Mikhalkov, who is head of the Russian Union of Cinematographers, won best foreign-language Oscar in 1995 for Burnt by the Sun.
Sentsov’s lawyer Dmitry Dinze earlier said that if the sentence was confirmed, he would “be pressing for Sentsov and Kolchenko’s transfer to Ukraine” to serve the remainders of their prison terms there, but said “this is hard to achieve, since the judges believe them to be Russian citizens.” Dinze also hopes that the pair may be exchanged in a prisoner exchange.
The EFA has vowed to fight on.
Mike Downey, deputy chair of the organization, which represents directors and producers in Europe and hosts annual awards held each December, said: “The European Film Academy regrets very much this decision by the Russian Supreme Court.”
He added: “We will now escalate our campaign to keep the subject of Oleg Sentsov on the agenda until he is released. The fight goes on.”
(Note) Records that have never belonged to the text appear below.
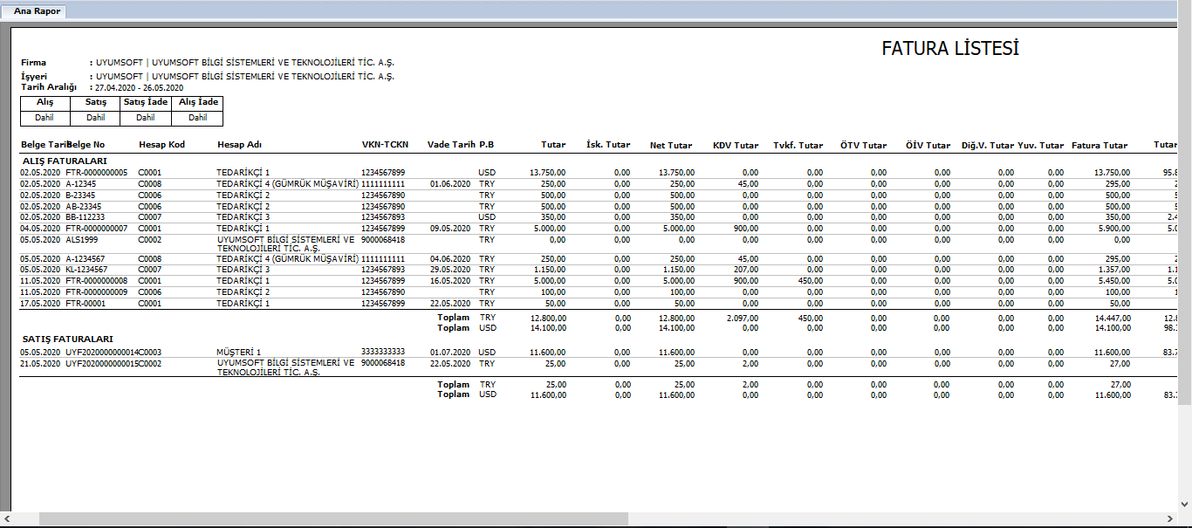The image size is (1192, 528).
Task: Click the horizontal scrollbar left arrow
Action: [x=6, y=518]

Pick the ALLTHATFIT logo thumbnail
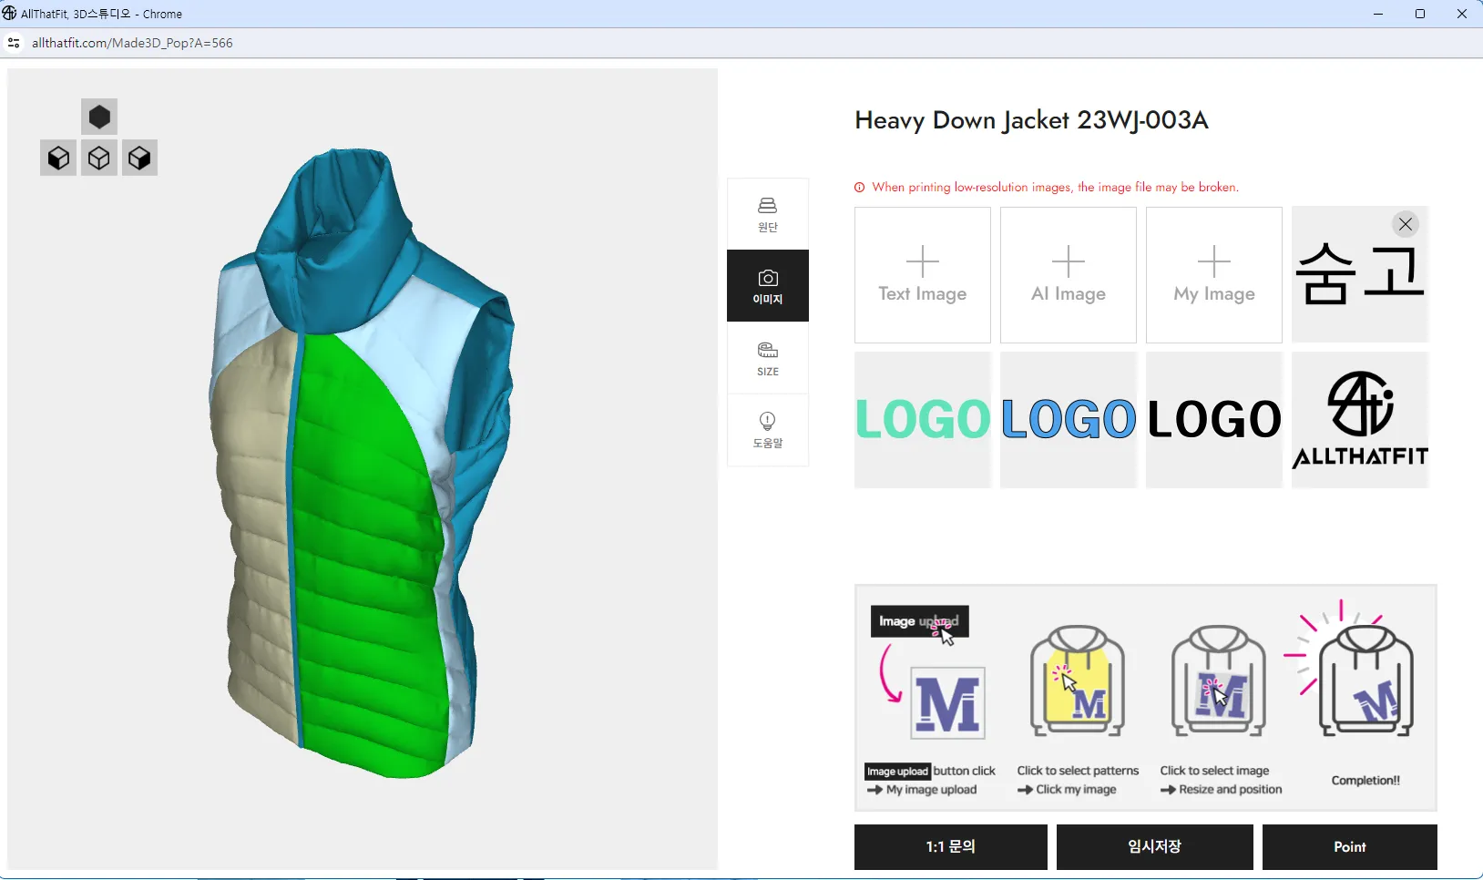coord(1359,420)
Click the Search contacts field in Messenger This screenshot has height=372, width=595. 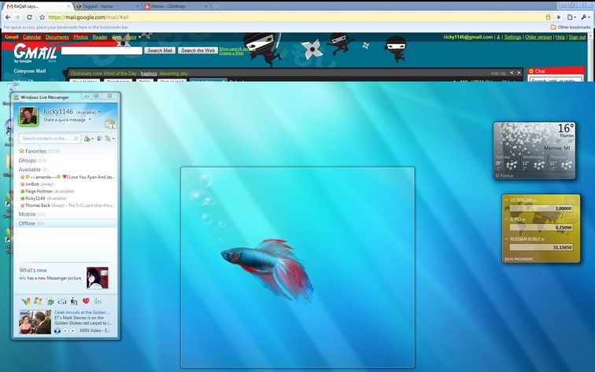[x=49, y=138]
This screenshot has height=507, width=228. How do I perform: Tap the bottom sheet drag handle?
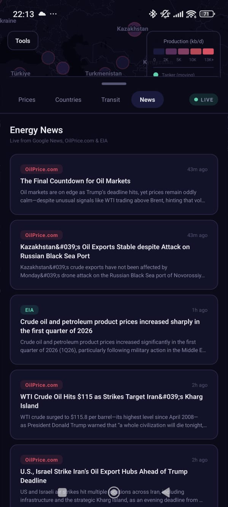(114, 84)
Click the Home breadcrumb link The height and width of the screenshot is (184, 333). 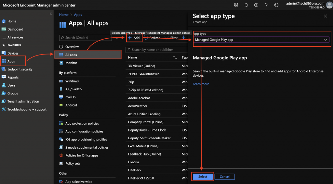(x=64, y=15)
In a response to a personal appeal from Polish actor Daniel Olbrychski sent late on Monday, Mikhalkov said he had spoken out in Sentsov’s defense last year during the Moscow Film Festival. “Understanding that there could be judicial errors, I support my colleagues in Russia and abroad, requiring a fair solution,” he said. “But for this we must have objective information from both sides. I’d like to think that everything the defense says about Sentsov is true and can justify his case. I think that the most we can do is to seek fairness and objectivity of the investigation.”